__Set task__. In the records, rewrite the lines from the one holding "Image resolution: width=823" through the one holding "Action: pos(206,29)", inclusive, changing "header title" to "page heading" and leaving everything else untouched. Give only those lines.

__Working data__.
——

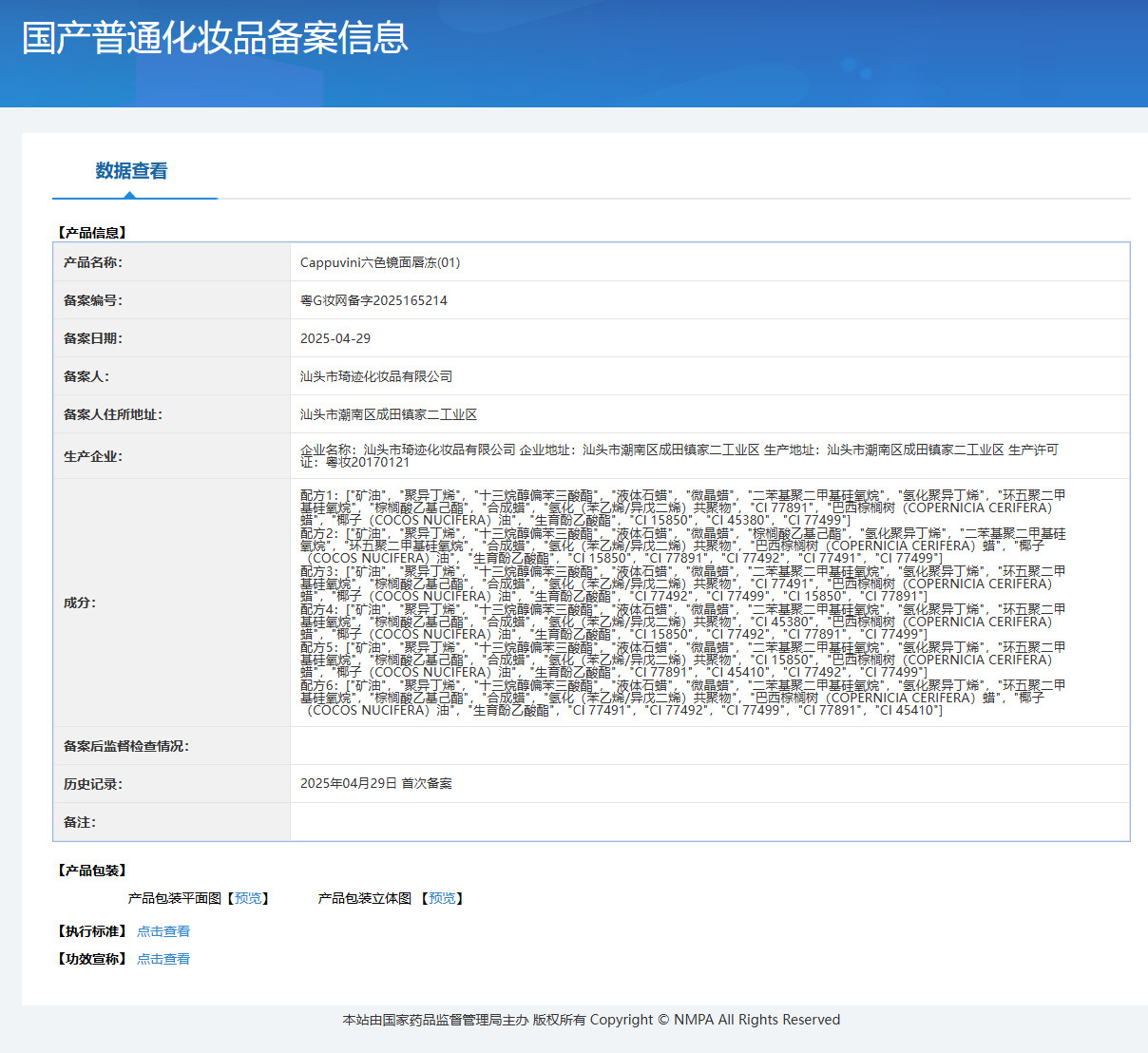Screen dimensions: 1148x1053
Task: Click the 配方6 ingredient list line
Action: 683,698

——

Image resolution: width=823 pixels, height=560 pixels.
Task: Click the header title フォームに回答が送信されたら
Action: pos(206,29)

——

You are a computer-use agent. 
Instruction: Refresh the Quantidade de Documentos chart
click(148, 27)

——

__Written answer__.
Image resolution: width=823 pixels, height=560 pixels.
Task: Click the page heading フォームに回答が送信されたら
Action: pos(206,29)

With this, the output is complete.